SUPPLIED DATA:
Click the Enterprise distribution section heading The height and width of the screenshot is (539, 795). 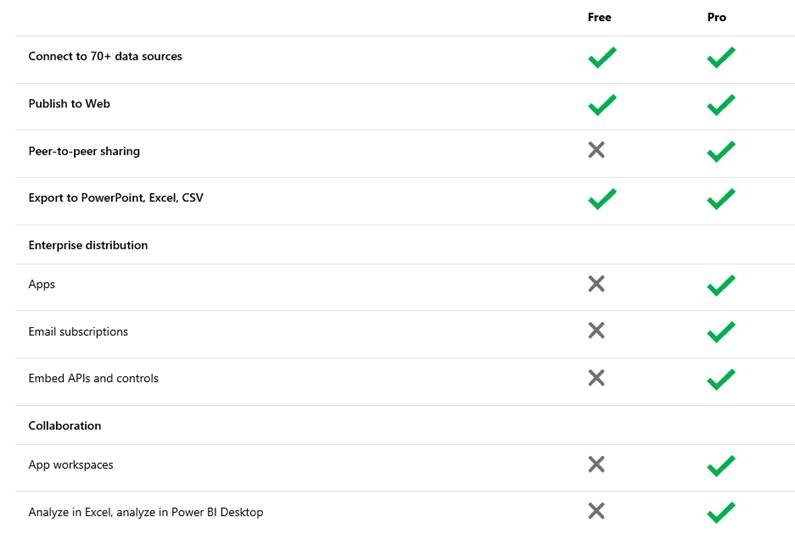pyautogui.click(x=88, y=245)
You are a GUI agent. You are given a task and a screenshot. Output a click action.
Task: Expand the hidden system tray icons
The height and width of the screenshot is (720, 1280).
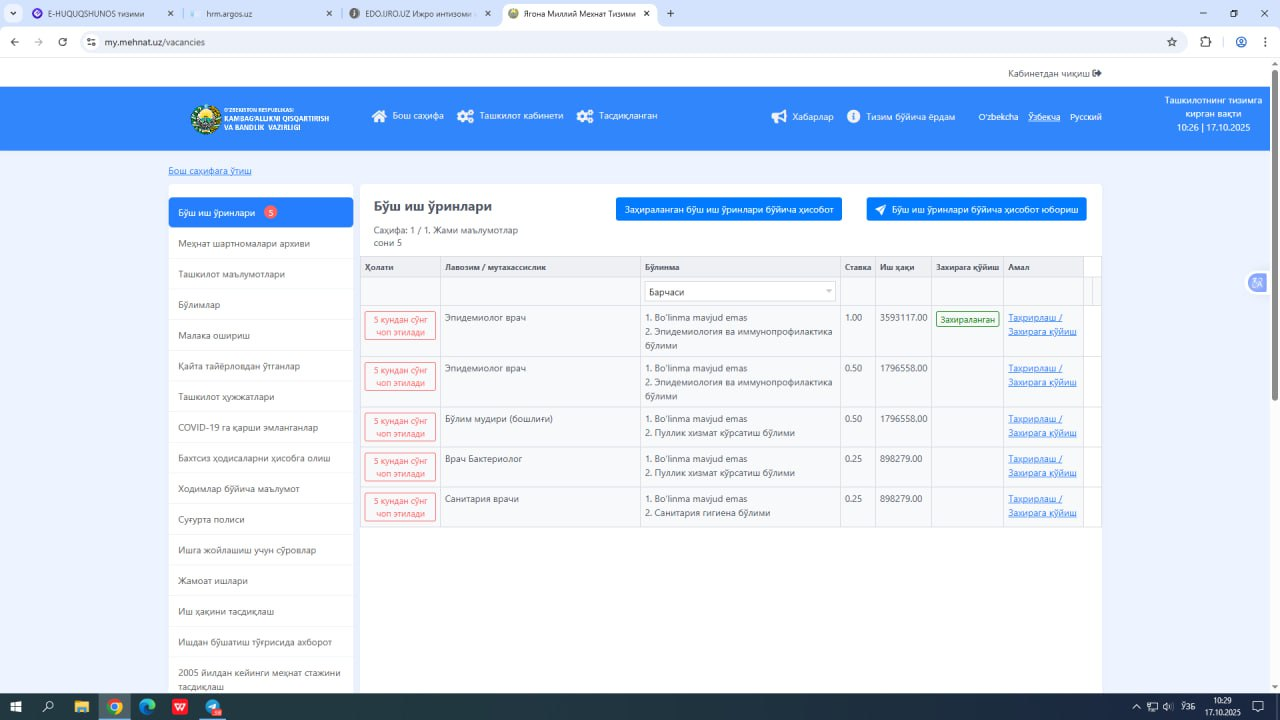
==
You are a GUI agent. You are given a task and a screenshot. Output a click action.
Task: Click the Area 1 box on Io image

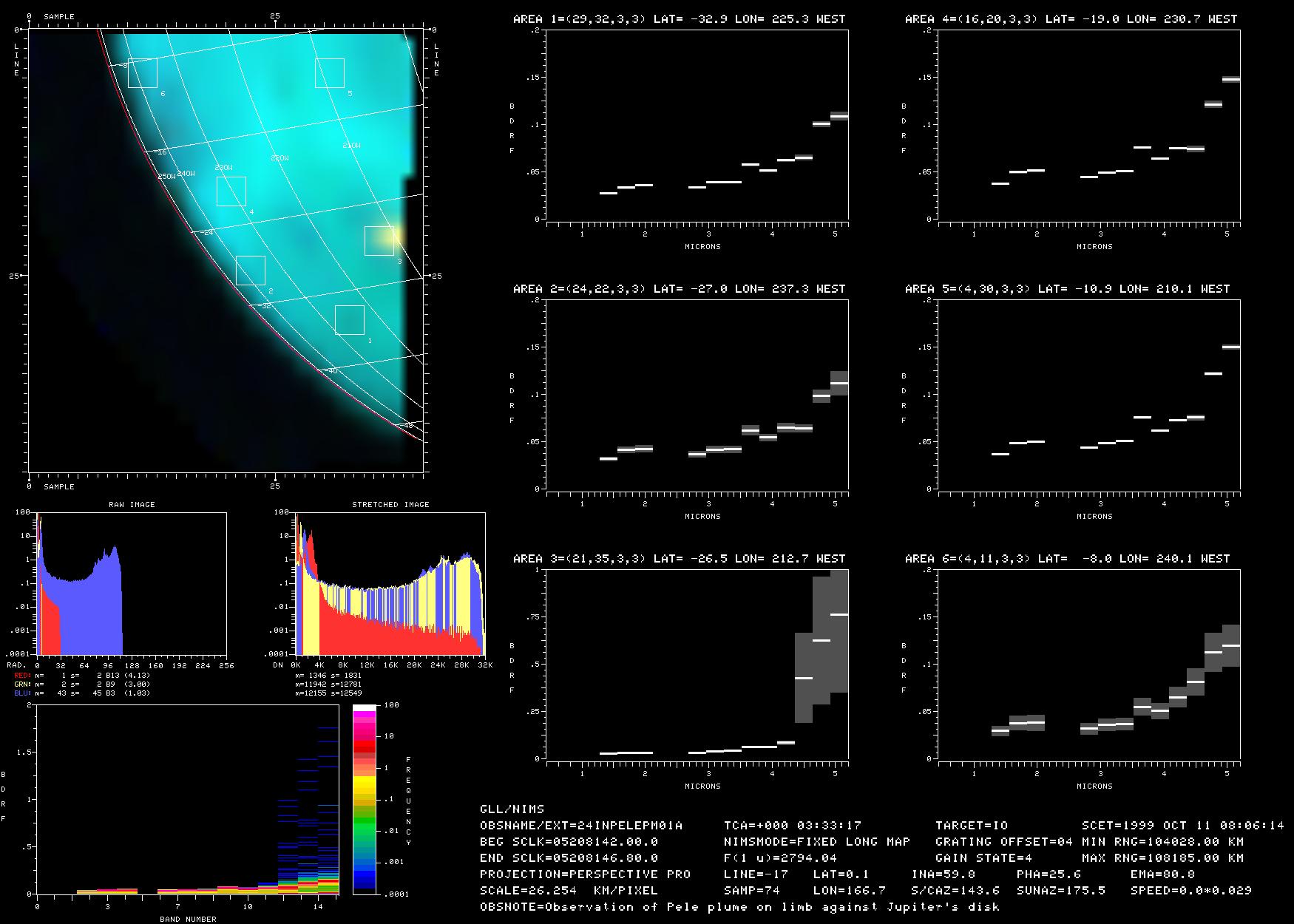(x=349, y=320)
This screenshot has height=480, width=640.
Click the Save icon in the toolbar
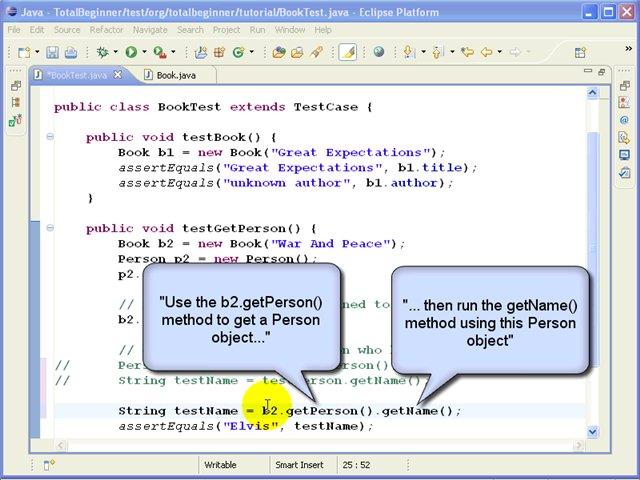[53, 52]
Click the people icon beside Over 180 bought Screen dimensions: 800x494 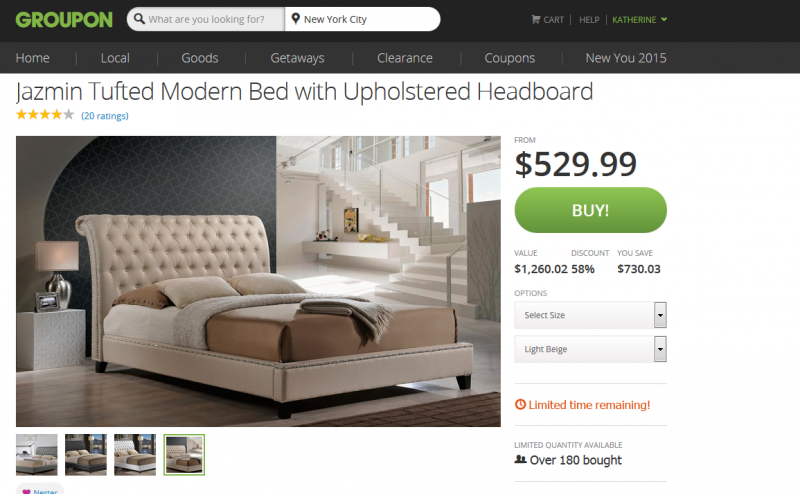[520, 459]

WHAT IS EXPECTED: Using the data above, reproduce exactly the lines from the line that contains "Task: Expand the hidden system tray icons" through the line that contains "The height and width of the screenshot is (720, 1280).", including both.

ANSWER SPACE:
Task: Expand the hidden system tray icons
The height and width of the screenshot is (720, 1280).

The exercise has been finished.